Texas Representative Pat Curry (R) has introduced House Bill 196, legislation that would restrict the use of employee THC test results as evidence in civil lawsuits against employers.

Texas State Capitol Building.
The measure, filed today, amends the state’s Civil Practice and Remedies Code to establish new rules on when evidence of THC use can be admitted in court.
The bill clarifies that in cases alleging negligent hiring, training, supervision, or entrustment, courts may not admit evidence of an employee’s lawful low-THC cannabis use unless the employer both knew the worker was using low-THC cannabis under state law and became aware the employee was intoxicated before an incident occurred in a way that made injury, death, or property damage reasonably foreseeable. Employers would also need to have had the ability to intervene and failed to do so.
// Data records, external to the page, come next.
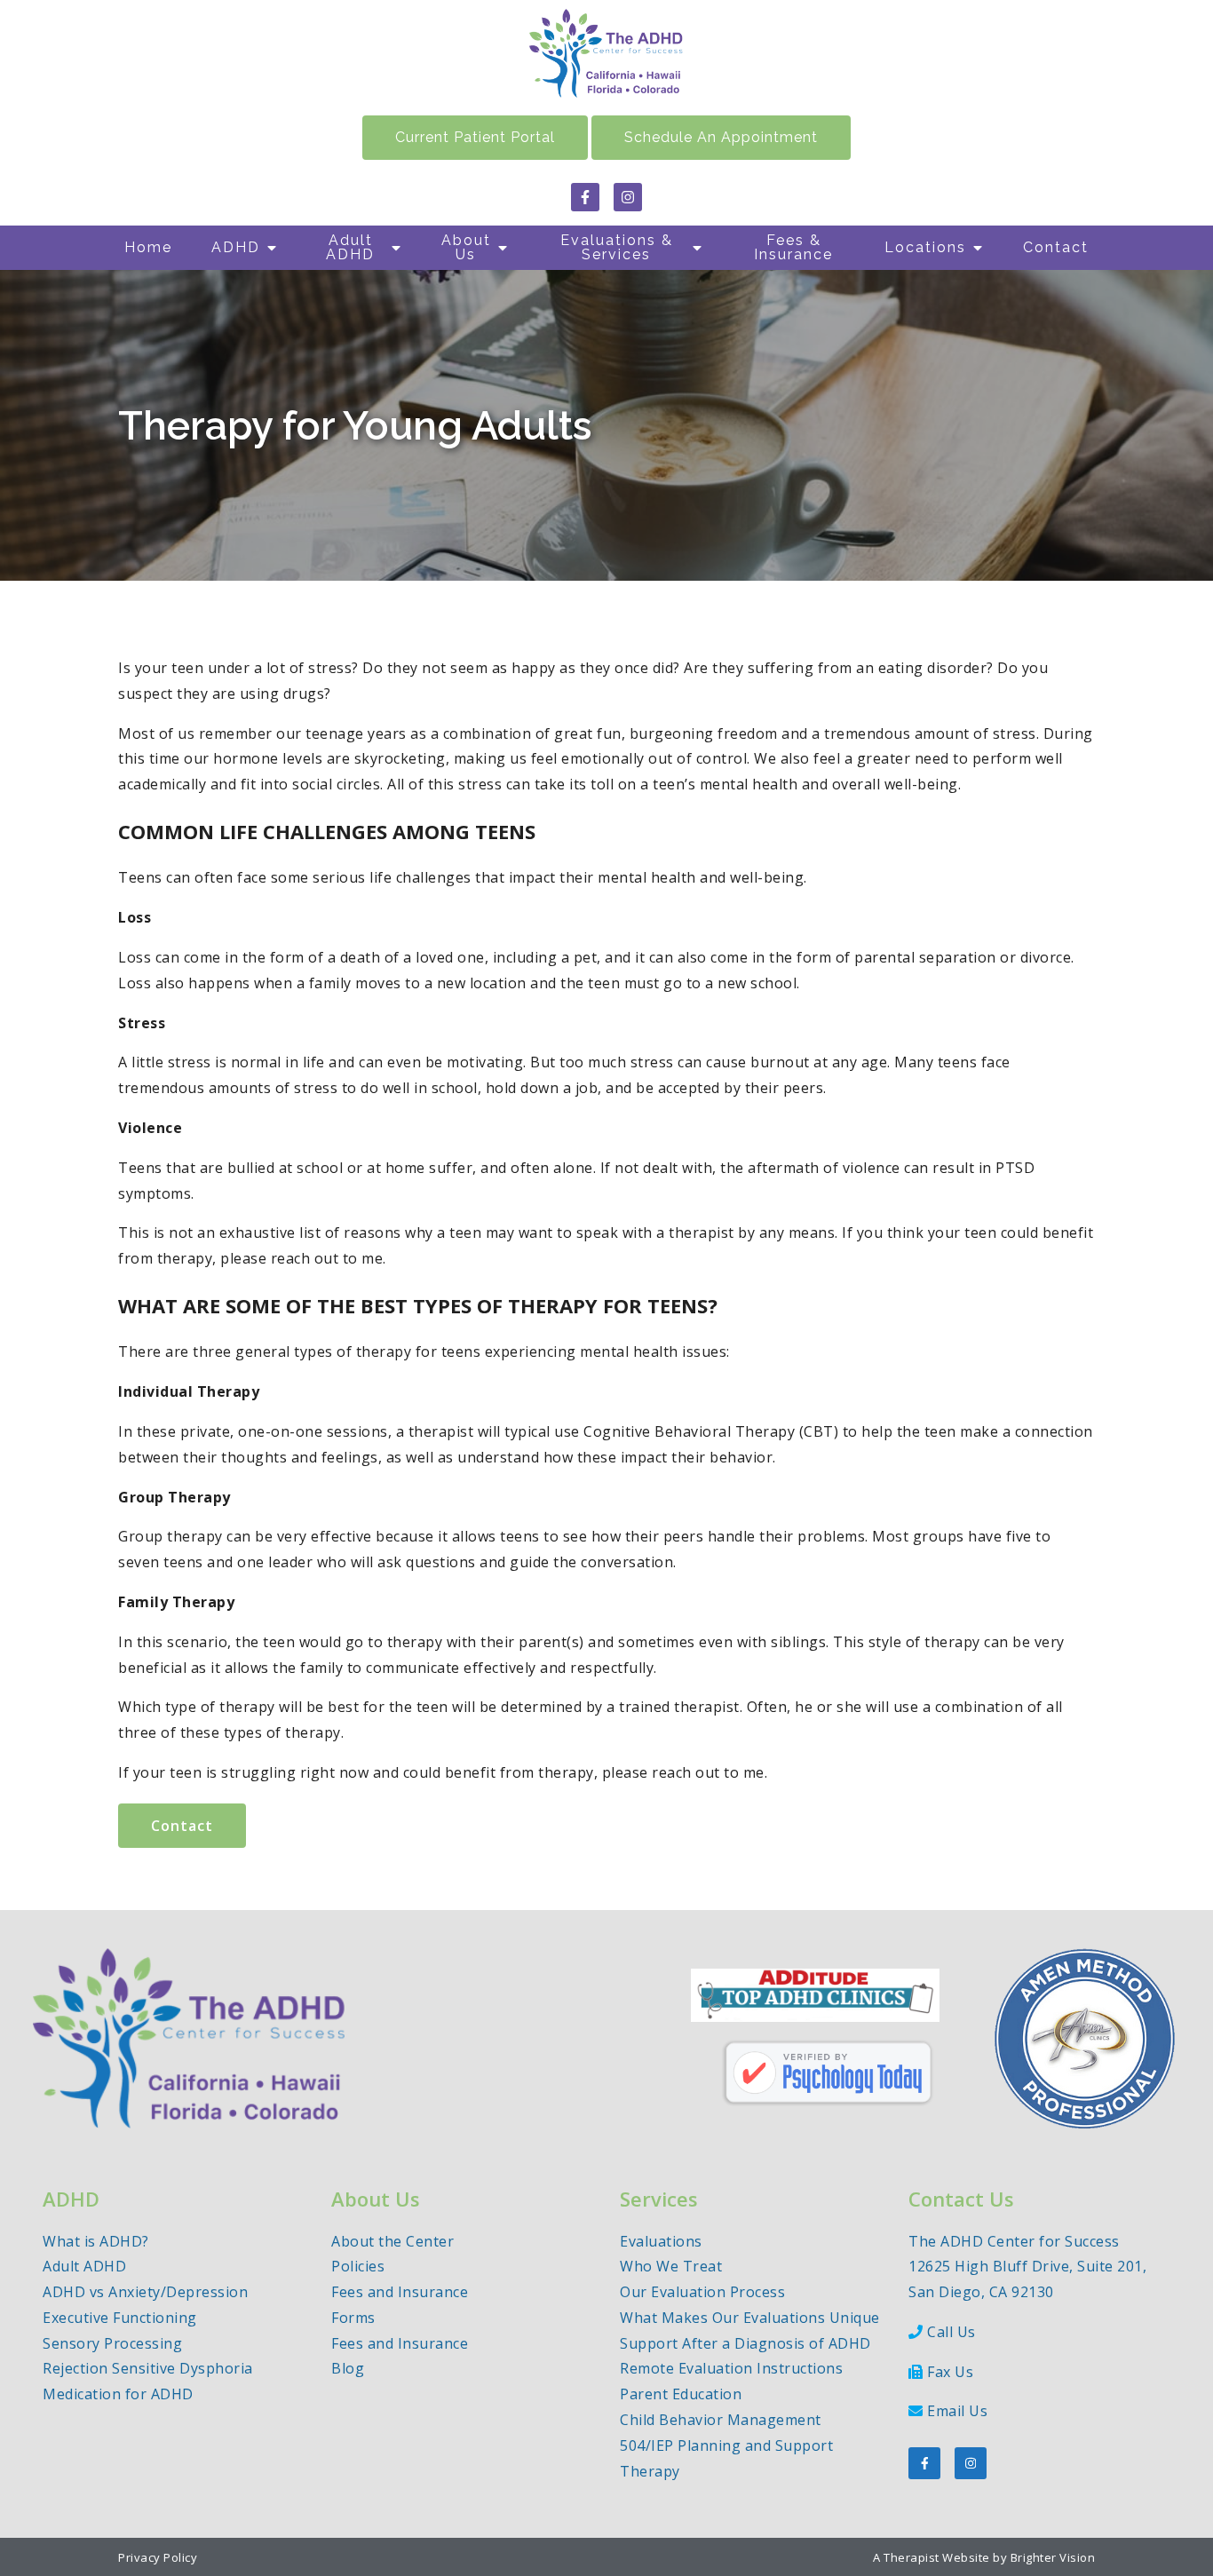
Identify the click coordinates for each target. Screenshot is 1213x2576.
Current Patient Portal (475, 137)
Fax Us (950, 2372)
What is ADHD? (96, 2241)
HB 196 further specifies that in civil or administrative proceedings, evidence that an employee merely tested positive for THC would not be admissible unless it could be shown that the employee was intoxicated at the time of the incident and that this intoxication directly caused or contributed to the harm in question.
If enacted, the bill would take effect 91 days after the legislative session adjourns, applying only to actions filed on or after that date.
This measure represents a shift toward narrowing employer liability linked to THC use, particularly in a state where low-THC cannabis is legal under certain medical conditions.